|
|
|
|
|
by simianwords
98 days ago
|
|
my bad, apprently claude doesn't share the Md. here it is https://pastebin.com/LPW6QsLE > "Now — the honest problem the challenge identifies: I'm reconstructing a description of a style, not internalizing the rhythm and texture of actual prose. A human who's read the book would have absorbed cadences, sentence lengths, paragraph structures, the specific ratio of concrete detail to abstraction — all the things that live below the level of "technique described in interviews. a human would have to read all the text, so would an LLM but you have not allowed this from your previous constraint. then allow an LLM to reproduce something that is in its training set? why do you expect an LLM to achieve something that even a human can't do? |
|
Do you remember the point we're arguing? That a human can understand text about a way of writing, and apply that information to the _process_ of writing (not the output).

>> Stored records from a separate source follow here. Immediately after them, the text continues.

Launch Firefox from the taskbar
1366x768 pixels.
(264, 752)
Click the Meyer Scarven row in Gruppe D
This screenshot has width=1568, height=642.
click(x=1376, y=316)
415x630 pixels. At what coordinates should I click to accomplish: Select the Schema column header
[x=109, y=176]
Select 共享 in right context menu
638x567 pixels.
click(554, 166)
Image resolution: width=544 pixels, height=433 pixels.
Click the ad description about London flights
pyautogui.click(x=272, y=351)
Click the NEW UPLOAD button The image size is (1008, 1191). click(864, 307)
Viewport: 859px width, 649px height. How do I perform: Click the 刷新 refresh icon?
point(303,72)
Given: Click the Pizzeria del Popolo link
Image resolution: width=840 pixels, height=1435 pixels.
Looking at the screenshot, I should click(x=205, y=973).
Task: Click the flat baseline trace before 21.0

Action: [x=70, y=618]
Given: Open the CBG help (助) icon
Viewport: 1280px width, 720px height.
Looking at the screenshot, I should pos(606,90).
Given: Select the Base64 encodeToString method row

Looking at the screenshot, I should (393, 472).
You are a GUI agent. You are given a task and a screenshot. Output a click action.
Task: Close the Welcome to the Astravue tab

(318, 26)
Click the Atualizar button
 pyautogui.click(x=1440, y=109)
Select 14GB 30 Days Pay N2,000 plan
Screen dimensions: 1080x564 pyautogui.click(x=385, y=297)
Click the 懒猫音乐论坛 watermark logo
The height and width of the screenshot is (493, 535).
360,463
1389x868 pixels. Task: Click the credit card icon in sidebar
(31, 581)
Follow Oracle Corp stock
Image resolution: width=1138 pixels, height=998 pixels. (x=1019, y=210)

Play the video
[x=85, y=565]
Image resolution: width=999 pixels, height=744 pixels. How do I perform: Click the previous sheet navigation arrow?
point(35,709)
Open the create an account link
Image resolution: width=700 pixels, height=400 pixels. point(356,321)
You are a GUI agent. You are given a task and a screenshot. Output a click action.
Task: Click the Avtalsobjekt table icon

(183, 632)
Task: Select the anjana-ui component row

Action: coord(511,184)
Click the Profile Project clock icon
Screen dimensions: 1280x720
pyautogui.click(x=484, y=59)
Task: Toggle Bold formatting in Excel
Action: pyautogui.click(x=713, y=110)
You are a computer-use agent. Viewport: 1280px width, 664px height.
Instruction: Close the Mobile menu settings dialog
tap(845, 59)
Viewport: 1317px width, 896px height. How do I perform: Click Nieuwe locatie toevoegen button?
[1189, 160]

If you admit the LLM can't do this, then you are conceding the point.
I don't know why you're claiming that humans can't do this when we very clearly can.
An illustrative example: I could describe a new way of rhyming to a human without an example, and they could produce a rhyme without an example. However describing this new rhyming scheme to an LLM without examples would not yield any results. (Rhyming is a bad example to test, however, because the LLM corpi have plenty of examples).